__Consigne de travail__: Dans l'extrait du document ci-dessous, pour quel couvent est-il attesté qu'il fallait sortir les anciens morts pour en mettre de nouveaux ?

--- Extrait du document ---

Il y a peut-être aussi, très simplement, une question de place. Le nombre de tombes étant limité dans les couvents et les instituts religieux, il est possible que l’on eût été périodiquement obligé de sortir les anciens morts pour en mettre de nouveau. C'est d'ailleurs attesté pour le couvent des Jacobins. Or comme les moines ne pouvaient se résoudre, comme certaines municipalités d’aujourd’hui, à jeter des ossements humains à la décharge (je l’ai vu de mes yeux, en quelle époque barbare vivons-nous), il les entreposaient dans des locaux avant de les placer dans des ossuaires.
Enfin, il y aussi la part de la curiosité, humaine ou scientifique, sur le devenir de notre dépouille post mortem… Curiosité qui se mêle parfois de voyeurisme et de cynisme, bien sûr. Mais qui nous pose problème en nous renvoyant à notre propre mortalité.
J'ai assez parlé. Place à deux romanciers de l’entre-deux guerres, qui se sont réapproprié le souvenir de ces momies Toulousaines.

--- Données enregistrées ---

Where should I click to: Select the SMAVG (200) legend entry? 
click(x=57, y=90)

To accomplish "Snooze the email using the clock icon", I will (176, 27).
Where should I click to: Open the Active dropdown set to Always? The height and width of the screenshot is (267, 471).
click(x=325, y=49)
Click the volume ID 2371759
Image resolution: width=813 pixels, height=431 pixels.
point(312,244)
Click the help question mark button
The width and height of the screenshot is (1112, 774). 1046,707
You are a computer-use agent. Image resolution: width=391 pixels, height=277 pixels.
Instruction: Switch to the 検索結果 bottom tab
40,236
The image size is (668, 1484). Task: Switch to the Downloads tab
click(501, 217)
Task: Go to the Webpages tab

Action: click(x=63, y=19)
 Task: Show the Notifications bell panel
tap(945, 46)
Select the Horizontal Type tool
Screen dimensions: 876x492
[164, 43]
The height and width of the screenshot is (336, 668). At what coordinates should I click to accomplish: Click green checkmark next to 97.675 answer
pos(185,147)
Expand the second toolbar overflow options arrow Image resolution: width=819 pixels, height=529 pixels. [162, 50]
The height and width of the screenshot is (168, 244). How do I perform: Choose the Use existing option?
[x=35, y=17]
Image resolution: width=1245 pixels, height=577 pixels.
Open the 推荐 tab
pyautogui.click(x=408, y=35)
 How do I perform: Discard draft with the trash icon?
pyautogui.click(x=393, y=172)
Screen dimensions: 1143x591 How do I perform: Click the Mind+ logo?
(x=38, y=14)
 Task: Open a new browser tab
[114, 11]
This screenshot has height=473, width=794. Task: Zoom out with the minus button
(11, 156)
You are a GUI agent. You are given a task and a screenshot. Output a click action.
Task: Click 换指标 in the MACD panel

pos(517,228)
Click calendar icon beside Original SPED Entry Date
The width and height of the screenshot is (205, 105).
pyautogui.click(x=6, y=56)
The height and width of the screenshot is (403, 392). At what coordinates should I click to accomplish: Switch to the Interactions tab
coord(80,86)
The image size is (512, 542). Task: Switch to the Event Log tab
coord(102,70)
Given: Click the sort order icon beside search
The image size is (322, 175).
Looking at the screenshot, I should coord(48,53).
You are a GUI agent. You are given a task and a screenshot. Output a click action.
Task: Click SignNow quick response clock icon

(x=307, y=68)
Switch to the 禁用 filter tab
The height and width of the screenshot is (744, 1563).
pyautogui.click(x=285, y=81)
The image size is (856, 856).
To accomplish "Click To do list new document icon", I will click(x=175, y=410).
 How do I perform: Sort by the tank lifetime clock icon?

---

__Réponse__: Pour le couvent des Jacobins.